Emily gazed with melancholy awe upon the castle, which she understood to be Montoni’s; for, though it was now lighted up by the setting sun, the gothic greatness of its features, and its mouldering walls of dark grey stone, rendered it a gloomy and sublime object. As she gazed, the light died away on its walls, leaving a melancholy purple tint, which spread deeper and deeper, as the thin vapour crept up the mountain, while the battlements above were still tipped with splendour. From those, too, the rays soon faded, and the whole edifice was invested with the solemn duskiness of evening. Silent, lonely, and sublime, it seemed to stand the sovereign of the scene, and to frown defiance on all who dared to invade its solitary reign. (Radcliffe 1794, 438)
Matt Cardin
Source: Radcliffe, Ann. June 1794. “The Mysteries of Udolpho.” The London Review. London: J. Sewell.
At the center of Radcliffe’s text is a conservative concern of balance between human emotions and eighteenth-century rational thought. Very much a young woman who has been taught to engage and explore her emotions, Emily is nonetheless prone to too much sentimentality, something her father openly discusses with his daughter on his deathbed. Emily’s singular flaw, which is persistent throughout the majority of the text, is that she never develops the rational self-control embodied by her father. She thus lacks a balance between her emotional side and her rational mind, which manifests in an unrestrained imagination that terrifies her more than it should. To be certain, Emily’s experiences throughout the text are terrifying, but her unrestrained imagination exacerbates it all, making her prone to superstitious sightings of ghosts that are not there and believing the worst even when the situation might not be as grave as she perceives. It is not until the text nears its conclusion, in the last hundred or so pages, that Emily finally develops controllable rationality when she subdues the powerful feelings that she has for Valancourt, whom she has come to believe has engaged in questionable moral behavior. By the text’s conclusion, Emily is a woman mentally balanced by the emotional aspects of sentimentality and eighteenth-century rational thought.
One unintended consequence of The Mysteries of Udolpho was the publication of Matthew Lewis’s The Monk in 1796. Although the only novel ever published by Lewis, The Monk was a direct challenge to the form of Gothic fiction envisioned by Radcliffe. Where Radcliffe made constant use of the explained supernatural throughout her novel, in accordance with her eighteenth-century beliefs against superstition, Lewis made his supernatural occurrences unquestionably real, with the use of sorcery, ghosts, and demons all present throughout. He likewise put more
emphasis on his Gothic villain, the monk Ambrosio, over his pursued protagonist, a reversal of Radcliffe’s focus on Emily over Montoni. More horrifying than terrifying, The Monk likewise utilizes different effects than The Mysteries of Udolpho in order to produce fear in its reader. Within two years of the publication of The Mysteries of Udolpho, Gothic fiction was divided into two subtypes, one represented by Radcliffe, the other by Lewis, showing the genre was open to experimentation and innovation that previously had not really been present.

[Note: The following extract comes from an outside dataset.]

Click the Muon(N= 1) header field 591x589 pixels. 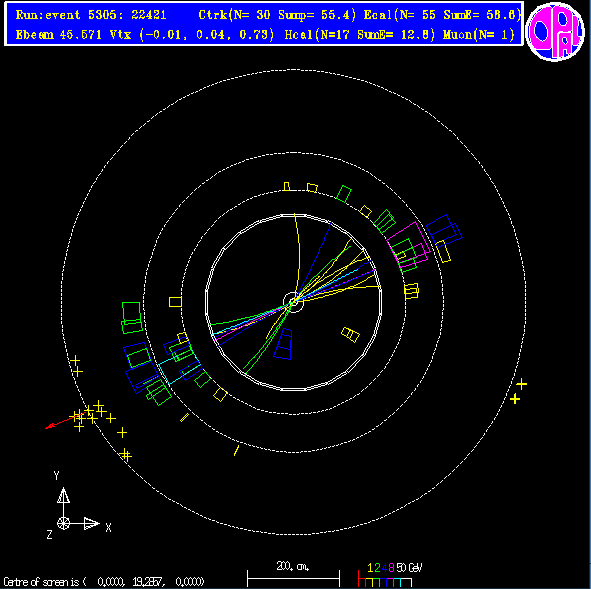[479, 35]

The Mysteries of Udolpho stands as one of the greatest Gothic novels ever written. While it is not free from flaws within its narrative (many find the explained supernatural incredibly forced, and others have noted problems with the fourth volume involving the haunted chateau), Radcliffe’s novel has nonetheless had a lasting impact upon the horror genre. Its publication marks a high point in the history of Gothic fiction, and it continues to hold strong cultural relevancy as evident in the many works that have come to reference it in some way. While the explained supernatural has not exactly fared well in the horror genre, Radcliffe’s ability to create atmosphere, suspense, and terror set a standard that very few have been able to surpass.